Copy the lines verbatim from the one containing "The width and height of the screenshot is (246, 97)." through the end of the entries, both ends included.

# Record extracts:
▼▼▼

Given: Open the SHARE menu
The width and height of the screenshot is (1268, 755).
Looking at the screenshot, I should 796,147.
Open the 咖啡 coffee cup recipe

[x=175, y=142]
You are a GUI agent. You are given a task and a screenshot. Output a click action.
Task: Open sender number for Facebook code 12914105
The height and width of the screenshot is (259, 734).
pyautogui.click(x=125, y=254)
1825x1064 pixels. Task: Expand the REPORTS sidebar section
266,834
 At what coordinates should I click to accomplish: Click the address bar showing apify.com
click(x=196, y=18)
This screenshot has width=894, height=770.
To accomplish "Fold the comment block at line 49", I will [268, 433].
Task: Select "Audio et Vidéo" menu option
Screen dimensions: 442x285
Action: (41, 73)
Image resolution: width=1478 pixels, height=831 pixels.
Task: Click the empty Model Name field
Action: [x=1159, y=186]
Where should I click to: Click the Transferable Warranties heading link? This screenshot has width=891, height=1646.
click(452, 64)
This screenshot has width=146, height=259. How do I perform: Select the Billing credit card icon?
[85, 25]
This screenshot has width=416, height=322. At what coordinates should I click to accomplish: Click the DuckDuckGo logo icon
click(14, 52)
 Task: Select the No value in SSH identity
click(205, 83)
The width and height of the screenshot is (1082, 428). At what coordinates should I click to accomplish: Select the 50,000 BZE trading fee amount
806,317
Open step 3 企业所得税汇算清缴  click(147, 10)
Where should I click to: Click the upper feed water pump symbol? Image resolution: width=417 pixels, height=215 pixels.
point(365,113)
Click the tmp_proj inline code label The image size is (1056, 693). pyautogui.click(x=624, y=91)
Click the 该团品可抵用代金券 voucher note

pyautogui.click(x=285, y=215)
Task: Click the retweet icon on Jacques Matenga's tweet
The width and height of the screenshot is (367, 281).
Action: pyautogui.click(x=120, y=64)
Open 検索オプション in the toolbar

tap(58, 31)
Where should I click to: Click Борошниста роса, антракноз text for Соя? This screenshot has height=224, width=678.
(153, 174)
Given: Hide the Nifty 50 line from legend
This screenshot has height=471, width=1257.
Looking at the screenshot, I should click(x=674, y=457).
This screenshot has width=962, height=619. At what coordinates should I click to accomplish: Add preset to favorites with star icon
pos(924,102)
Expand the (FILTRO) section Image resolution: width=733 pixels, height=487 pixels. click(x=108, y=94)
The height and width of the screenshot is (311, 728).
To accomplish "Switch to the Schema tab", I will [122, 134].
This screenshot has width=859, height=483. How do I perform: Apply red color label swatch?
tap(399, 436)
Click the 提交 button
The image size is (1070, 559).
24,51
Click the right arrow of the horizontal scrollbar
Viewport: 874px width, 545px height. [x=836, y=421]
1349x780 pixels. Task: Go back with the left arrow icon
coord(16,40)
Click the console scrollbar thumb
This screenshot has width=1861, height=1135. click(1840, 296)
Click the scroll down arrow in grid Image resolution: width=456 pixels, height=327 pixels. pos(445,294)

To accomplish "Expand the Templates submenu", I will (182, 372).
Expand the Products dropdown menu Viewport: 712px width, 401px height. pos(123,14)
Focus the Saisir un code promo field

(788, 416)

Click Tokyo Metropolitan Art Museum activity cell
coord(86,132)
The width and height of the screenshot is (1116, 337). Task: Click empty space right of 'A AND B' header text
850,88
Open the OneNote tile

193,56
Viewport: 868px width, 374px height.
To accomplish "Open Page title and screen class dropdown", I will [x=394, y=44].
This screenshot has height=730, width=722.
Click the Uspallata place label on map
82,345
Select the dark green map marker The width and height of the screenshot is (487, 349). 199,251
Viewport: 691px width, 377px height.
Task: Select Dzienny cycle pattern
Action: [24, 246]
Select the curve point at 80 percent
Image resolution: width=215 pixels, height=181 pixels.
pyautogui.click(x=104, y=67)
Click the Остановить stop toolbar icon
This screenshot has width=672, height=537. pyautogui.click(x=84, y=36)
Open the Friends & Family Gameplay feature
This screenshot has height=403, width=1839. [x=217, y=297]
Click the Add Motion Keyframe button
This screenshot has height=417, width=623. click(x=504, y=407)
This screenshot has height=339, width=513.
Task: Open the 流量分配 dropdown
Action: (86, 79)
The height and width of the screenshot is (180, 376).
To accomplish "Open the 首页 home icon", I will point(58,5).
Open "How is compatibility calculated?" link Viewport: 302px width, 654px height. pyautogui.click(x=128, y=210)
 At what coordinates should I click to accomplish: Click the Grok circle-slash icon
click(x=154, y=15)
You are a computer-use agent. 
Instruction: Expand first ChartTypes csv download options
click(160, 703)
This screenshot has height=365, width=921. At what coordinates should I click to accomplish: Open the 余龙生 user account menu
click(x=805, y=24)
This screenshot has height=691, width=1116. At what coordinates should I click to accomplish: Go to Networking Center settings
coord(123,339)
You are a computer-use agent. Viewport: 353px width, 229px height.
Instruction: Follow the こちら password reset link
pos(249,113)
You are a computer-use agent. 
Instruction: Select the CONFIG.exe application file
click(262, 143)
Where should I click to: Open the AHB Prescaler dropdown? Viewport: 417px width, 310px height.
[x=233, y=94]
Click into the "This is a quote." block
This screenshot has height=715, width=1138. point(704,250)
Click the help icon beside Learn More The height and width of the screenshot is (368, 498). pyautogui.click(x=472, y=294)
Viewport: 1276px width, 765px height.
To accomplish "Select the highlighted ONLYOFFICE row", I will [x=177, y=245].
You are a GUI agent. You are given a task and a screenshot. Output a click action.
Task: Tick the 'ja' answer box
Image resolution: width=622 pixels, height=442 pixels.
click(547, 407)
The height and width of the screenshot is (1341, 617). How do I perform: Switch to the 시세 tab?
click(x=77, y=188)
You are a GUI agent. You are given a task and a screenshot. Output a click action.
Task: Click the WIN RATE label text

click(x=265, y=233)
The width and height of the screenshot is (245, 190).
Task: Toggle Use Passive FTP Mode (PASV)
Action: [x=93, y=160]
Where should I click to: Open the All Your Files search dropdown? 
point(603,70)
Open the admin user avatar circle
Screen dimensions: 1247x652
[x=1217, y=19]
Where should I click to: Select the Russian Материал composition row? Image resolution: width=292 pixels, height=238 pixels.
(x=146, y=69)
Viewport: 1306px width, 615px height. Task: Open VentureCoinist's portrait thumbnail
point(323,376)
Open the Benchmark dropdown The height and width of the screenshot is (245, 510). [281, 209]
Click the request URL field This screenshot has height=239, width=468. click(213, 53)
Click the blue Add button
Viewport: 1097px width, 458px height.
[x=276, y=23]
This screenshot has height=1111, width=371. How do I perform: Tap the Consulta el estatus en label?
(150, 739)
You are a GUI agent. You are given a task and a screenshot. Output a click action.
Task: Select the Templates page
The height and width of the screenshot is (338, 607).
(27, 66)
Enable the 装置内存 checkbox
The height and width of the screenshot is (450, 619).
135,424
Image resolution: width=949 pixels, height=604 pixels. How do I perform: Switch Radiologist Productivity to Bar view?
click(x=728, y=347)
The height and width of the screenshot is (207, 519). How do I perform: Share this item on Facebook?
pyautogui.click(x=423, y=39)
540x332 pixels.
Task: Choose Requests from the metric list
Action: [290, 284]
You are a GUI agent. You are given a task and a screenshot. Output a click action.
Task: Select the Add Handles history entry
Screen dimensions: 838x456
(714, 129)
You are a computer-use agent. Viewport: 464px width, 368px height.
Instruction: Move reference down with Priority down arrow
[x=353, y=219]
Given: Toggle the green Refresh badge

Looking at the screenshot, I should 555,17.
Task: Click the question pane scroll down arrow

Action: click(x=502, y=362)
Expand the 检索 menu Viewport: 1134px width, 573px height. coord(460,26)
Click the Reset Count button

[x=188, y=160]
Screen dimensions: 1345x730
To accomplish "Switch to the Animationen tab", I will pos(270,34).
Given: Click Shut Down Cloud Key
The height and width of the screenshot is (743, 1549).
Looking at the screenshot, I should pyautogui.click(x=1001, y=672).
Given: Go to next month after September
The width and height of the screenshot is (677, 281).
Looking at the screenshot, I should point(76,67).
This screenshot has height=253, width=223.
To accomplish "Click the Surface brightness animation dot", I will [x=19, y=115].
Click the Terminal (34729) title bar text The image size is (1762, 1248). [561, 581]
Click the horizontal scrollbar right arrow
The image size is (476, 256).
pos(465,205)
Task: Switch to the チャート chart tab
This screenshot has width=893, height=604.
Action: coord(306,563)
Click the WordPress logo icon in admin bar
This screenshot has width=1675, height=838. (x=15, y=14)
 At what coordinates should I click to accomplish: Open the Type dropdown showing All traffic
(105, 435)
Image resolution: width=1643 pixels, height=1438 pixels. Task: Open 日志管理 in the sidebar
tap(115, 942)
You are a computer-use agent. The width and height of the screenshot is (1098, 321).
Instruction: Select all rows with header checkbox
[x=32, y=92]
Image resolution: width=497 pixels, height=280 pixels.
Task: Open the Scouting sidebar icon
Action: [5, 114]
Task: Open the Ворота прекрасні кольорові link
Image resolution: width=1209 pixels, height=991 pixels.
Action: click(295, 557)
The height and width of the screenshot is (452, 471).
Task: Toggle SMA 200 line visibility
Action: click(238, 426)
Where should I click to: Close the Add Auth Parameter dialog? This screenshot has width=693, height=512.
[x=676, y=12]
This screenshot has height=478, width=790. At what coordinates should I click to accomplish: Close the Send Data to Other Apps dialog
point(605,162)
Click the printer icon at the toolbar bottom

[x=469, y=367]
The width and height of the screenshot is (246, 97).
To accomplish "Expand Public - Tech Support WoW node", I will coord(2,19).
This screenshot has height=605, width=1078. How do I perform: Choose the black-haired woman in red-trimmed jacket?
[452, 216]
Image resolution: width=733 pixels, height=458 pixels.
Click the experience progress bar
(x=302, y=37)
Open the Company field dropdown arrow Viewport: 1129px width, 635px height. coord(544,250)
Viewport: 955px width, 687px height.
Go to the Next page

▲▲▲

# Worked answer:
The width and height of the screenshot is (246, 97).
To accomplish "Expand Public - Tech Support WoW node", I will coord(2,19).
This screenshot has height=605, width=1078. How do I perform: Choose the black-haired woman in red-trimmed jacket?
[452, 216]
Image resolution: width=733 pixels, height=458 pixels.
Click the experience progress bar
(x=302, y=37)
Open the Company field dropdown arrow Viewport: 1129px width, 635px height. coord(544,250)
Viewport: 955px width, 687px height.
Go to the Next page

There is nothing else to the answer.